[Start of MATERIAL PROVIDED]

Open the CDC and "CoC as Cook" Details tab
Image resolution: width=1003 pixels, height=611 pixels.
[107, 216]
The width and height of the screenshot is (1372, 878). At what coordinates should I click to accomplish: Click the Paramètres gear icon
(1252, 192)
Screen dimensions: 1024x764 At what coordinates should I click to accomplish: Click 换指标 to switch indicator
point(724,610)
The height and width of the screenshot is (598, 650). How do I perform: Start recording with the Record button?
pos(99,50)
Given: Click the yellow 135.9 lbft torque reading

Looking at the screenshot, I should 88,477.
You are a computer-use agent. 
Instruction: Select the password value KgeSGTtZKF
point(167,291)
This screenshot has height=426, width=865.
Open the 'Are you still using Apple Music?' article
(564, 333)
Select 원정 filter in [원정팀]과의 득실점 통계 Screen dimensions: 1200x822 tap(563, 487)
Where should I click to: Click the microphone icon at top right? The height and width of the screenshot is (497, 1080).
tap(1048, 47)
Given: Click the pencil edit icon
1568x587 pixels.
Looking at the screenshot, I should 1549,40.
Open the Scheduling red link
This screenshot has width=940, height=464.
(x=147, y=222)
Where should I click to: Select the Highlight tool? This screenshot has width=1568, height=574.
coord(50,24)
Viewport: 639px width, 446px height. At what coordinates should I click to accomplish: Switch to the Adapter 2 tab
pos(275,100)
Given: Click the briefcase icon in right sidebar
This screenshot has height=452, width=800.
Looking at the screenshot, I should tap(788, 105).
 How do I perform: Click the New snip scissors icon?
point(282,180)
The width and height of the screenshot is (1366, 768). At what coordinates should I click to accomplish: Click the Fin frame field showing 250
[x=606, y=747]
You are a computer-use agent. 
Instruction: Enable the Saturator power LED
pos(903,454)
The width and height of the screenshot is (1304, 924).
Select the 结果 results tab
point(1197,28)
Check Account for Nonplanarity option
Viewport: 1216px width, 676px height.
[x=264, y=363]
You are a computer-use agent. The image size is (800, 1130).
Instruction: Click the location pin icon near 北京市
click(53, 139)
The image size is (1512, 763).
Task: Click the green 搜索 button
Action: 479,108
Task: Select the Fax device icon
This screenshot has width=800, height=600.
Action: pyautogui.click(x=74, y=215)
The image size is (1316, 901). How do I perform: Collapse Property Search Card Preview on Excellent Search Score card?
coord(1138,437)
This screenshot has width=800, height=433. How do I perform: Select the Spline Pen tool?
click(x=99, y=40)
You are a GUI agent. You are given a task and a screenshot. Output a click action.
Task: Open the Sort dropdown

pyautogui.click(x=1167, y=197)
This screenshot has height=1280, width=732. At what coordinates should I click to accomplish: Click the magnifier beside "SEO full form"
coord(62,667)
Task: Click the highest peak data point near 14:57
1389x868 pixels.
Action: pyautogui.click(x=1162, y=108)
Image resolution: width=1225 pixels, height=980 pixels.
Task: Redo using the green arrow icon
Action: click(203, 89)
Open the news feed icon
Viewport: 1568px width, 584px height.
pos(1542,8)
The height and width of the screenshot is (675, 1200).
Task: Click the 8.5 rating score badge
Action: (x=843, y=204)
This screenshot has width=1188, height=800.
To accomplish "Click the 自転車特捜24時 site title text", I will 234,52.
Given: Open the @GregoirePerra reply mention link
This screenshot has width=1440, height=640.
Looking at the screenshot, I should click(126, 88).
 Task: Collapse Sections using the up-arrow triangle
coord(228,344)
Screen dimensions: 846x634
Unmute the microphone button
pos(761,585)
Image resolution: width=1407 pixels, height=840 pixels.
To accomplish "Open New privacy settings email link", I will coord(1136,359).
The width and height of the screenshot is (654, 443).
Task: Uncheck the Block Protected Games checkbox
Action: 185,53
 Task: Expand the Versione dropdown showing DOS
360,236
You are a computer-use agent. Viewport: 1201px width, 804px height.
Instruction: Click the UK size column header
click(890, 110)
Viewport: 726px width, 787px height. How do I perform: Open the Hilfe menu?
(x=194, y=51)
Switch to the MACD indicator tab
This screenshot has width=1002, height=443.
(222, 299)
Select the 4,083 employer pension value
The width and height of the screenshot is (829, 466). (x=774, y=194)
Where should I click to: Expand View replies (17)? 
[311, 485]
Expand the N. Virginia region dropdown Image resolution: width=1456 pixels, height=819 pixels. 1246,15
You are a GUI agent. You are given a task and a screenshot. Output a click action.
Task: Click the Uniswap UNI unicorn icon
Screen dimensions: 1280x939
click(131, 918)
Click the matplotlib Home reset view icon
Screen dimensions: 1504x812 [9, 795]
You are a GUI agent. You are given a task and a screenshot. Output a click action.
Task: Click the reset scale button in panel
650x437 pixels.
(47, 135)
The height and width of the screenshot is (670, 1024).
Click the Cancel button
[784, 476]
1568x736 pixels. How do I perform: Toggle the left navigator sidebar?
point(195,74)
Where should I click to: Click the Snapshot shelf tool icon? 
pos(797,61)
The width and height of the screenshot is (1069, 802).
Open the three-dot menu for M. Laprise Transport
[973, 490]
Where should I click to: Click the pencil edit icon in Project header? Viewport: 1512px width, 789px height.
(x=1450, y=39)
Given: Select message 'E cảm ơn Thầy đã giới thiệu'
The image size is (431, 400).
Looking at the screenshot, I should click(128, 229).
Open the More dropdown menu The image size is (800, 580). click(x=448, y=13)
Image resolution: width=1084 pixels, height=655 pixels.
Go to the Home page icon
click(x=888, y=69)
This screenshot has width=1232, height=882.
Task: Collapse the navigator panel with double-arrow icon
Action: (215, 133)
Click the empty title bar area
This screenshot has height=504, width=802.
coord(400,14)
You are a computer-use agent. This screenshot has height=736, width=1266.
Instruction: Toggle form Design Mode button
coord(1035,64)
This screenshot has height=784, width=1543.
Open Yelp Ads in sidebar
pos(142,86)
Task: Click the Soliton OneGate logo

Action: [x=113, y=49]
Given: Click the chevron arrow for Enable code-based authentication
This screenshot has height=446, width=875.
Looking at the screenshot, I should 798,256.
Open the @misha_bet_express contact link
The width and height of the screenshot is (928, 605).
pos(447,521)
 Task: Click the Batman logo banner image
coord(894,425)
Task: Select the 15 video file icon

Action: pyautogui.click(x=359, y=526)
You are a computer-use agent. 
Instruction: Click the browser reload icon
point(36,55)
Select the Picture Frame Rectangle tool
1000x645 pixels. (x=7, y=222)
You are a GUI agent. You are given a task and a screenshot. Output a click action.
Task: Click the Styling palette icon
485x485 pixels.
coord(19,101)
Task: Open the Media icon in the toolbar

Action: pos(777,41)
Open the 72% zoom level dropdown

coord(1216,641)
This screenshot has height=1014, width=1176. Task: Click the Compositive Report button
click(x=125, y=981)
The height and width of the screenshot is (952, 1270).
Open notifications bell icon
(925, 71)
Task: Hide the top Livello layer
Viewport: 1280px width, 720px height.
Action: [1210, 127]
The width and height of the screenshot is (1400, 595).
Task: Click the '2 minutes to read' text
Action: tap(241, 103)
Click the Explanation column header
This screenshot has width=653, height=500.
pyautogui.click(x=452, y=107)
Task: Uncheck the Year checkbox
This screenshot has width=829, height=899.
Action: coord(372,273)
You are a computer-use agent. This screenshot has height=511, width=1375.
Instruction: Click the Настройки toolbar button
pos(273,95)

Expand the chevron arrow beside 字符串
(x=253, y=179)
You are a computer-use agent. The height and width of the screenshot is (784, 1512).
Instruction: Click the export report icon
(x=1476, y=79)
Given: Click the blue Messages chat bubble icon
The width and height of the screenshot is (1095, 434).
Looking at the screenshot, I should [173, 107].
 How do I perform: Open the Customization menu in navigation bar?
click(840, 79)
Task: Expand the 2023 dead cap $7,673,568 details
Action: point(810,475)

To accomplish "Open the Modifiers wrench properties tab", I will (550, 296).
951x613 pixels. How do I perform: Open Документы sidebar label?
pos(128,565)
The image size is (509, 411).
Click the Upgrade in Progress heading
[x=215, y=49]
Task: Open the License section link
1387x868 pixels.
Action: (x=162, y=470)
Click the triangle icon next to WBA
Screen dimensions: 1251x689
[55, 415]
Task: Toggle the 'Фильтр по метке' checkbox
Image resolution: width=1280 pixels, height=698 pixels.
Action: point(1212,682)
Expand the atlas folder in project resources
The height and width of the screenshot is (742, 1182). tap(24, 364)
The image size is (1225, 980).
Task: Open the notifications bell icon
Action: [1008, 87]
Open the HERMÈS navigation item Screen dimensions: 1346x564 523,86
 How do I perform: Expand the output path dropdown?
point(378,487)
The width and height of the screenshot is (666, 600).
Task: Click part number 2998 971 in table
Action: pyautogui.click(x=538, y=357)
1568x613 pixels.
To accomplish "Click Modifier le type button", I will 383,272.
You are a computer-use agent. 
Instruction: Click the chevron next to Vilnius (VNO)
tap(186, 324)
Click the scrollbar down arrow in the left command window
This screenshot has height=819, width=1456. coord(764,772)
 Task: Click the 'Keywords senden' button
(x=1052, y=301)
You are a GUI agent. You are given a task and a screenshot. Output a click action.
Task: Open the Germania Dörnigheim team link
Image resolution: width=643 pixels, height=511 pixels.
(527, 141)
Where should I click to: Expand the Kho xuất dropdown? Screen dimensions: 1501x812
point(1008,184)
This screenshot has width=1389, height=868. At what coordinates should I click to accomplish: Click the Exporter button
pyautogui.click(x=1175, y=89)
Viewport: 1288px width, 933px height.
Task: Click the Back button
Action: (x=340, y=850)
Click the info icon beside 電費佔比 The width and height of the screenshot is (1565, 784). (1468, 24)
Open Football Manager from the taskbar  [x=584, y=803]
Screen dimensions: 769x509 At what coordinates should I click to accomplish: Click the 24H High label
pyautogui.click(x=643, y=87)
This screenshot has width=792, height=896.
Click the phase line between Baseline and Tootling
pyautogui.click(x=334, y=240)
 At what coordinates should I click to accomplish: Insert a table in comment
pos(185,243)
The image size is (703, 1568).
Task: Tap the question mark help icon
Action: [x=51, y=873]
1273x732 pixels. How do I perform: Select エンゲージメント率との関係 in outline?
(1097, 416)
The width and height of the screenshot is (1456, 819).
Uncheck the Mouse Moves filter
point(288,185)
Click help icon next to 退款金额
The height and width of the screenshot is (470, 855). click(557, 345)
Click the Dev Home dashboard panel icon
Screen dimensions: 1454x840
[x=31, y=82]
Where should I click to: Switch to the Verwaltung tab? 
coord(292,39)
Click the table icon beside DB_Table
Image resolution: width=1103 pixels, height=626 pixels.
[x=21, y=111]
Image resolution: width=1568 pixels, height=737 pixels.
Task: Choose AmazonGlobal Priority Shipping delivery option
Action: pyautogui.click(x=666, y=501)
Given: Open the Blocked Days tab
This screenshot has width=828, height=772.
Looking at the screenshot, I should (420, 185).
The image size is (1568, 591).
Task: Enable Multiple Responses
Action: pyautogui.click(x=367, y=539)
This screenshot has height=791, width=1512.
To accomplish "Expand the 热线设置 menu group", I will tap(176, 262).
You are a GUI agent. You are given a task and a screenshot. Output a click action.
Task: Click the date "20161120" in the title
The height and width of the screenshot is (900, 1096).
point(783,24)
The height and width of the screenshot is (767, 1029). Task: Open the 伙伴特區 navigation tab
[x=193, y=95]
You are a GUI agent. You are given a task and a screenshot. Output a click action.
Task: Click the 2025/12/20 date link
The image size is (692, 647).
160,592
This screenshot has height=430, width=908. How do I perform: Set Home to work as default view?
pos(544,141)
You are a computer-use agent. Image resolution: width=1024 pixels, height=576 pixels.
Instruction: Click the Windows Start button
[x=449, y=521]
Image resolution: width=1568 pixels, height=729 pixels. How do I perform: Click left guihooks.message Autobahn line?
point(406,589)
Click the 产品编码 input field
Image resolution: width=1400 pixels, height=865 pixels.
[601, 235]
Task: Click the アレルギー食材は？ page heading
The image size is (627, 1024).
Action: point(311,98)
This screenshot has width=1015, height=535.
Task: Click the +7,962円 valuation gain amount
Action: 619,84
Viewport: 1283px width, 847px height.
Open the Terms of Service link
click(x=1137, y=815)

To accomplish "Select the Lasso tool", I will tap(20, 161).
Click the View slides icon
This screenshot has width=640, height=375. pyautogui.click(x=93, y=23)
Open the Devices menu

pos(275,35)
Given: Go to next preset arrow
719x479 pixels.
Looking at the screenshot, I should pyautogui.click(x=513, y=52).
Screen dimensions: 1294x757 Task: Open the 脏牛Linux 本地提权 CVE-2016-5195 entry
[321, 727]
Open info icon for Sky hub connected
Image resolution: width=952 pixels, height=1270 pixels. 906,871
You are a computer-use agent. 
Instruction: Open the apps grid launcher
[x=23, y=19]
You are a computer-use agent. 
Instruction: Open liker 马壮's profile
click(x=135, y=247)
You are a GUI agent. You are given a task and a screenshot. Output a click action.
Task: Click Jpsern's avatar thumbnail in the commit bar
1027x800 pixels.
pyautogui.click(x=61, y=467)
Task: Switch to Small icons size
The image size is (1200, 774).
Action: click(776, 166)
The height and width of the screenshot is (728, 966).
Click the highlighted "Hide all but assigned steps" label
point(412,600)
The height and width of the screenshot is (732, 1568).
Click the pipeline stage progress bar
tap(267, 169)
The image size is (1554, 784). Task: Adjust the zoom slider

[End of MATERIAL PROVIDED]

Reproduce the material from the line with "Open the More" to the line with "click(x=125, y=981)", substituting "Goal" for "Instruction" and leaving everything else unchanged.

» **ANSWER**:
Open the More dropdown menu The image size is (800, 580). click(x=448, y=13)
Image resolution: width=1084 pixels, height=655 pixels.
Go to the Home page icon
click(x=888, y=69)
This screenshot has width=1232, height=882.
Task: Collapse the navigator panel with double-arrow icon
Action: (215, 133)
Click the empty title bar area
This screenshot has height=504, width=802.
coord(400,14)
You are a computer-use agent. This screenshot has height=736, width=1266.
Goal: Toggle form Design Mode button
coord(1035,64)
This screenshot has height=784, width=1543.
Open Yelp Ads in sidebar
pos(142,86)
Task: Click the Soliton OneGate logo

Action: [x=113, y=49]
Given: Click the chevron arrow for Enable code-based authentication
This screenshot has height=446, width=875.
Looking at the screenshot, I should 798,256.
Open the @misha_bet_express contact link
The width and height of the screenshot is (928, 605).
pos(447,521)
 Task: Click the Batman logo banner image
coord(894,425)
Task: Select the 15 video file icon

Action: pyautogui.click(x=359, y=526)
You are a computer-use agent. 
Goal: Click the browser reload icon
point(36,55)
Select the Picture Frame Rectangle tool
1000x645 pixels. (x=7, y=222)
You are a GUI agent. You are given a task and a screenshot. Output a click action.
Task: Click the Styling palette icon
485x485 pixels.
coord(19,101)
Task: Open the Media icon in the toolbar

Action: pos(777,41)
Open the 72% zoom level dropdown

coord(1216,641)
This screenshot has height=1014, width=1176. Task: Click the Compositive Report button
click(x=125, y=981)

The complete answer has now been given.